To briefly summarize That Hideous Strength: Mark, a young sociologist, is hired by a government agency called NICE–the National Institute for Coordinated Experimentation–having as its stated mission the application of science to social problems. (Unbelievably, today the real-life British agency which establishes rationing policies for healthcare is also called NICE.) In the novel, NICE turns out to be a conspiracy devoted to very diabolical purposes, as Mark gradually discovers. It also turns out that the main reason NICE wanted to hire Mark is to get control of his wife, Jane (maiden name: Tudor) who has clairvoyant powers. The NICE officials want to use Jane’s abilities to get in touch with the magician Merlin and to effect a junction between modern scientific power and the ancient powers of magic, thereby bringing about the enslavement of mankind and worse. Jane, though, becomes involved with a group which represents the polar opposite of NICE, led by a philology professor named Ransom, who is clearly intended as a Christ-figure. The conflict between NICE and the Ransom group will determine the future of humanity.
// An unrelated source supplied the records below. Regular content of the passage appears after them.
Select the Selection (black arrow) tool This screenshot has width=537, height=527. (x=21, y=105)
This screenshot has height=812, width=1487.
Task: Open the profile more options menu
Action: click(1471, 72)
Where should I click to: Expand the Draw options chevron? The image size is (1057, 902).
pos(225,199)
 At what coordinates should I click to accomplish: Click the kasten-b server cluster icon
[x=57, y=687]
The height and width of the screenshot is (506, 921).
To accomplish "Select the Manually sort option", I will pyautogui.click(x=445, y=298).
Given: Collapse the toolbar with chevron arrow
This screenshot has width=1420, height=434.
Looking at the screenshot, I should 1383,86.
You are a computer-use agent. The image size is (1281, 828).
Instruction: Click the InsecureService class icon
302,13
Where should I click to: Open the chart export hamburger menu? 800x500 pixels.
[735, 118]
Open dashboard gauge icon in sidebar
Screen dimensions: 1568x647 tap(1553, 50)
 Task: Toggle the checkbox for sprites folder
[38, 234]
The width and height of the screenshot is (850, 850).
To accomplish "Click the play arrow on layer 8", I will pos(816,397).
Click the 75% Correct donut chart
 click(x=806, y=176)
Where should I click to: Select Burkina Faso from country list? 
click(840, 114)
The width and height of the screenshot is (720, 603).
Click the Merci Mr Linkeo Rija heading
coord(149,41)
A brilliantly written and thought-provoking book, which I highly recommend, even if, like me, you’re not generally a fan of fantasy novels.

With context established, here are some of the highlights of the Lewis/Haldane controversy:

1) Money and Power.

In his article, Haldane attacks Lewis for the latter’s refusal to absolutely condemn usury, and celebrates the fact that “Mammon has been cleared off a sixth of our planet’s surface”…clearly referring to the Soviet Union. Here’s part of Lewis’s response:

The difference between us is that the Professor sees the ‘World’ purely in terms of those threats and those allurements which depend on money. I do not. The most ‘worldly’ society I have ever lived in is that of schoolboys: most worldly in the cruelty and arrogance of the strong, the toadyism and mutual treachery of the weak, and the unqualified snobbery of both. Nothing was so base that most members of the school proletariat would not do it, or suffer it, to win the favour of the school aristocracy: hardly any injustice too  bad for the aristocracy to practise. But the class system did not in the least depend on the amount of pocket money. Who needs to care about money if most of the things he wants will be offered by cringing servility and the remainder can be taken by force? This lesson has remained with me all my life. That is one of the reasons why I cannot share Professor Haldanes exaltation at the banishment of Mammon from ‘a sixth of our planet’s surface’. I have already lived in a world from which Mammon was banished: it was the most wicked and miserable I have yet known. If Mammon were the only devil, it would be another matter. But where Mammon vacates the throne, how if Moloch takes his
place? As Aristotle said, ‘Men do not become tyrants in order to keep warm’. All men, of course, desire pleasure and safety. But all men also desire power and all men desire the mere sense of being ‘in the know’ or the ‘inner ring’, of not being ‘outsiders’: a passion insufficiently studied and the chief theme of my story. When the state of society is such that money is the passport to all these prizes, then of course money will be the prime temptation. But when the passport changes, the desires will remain.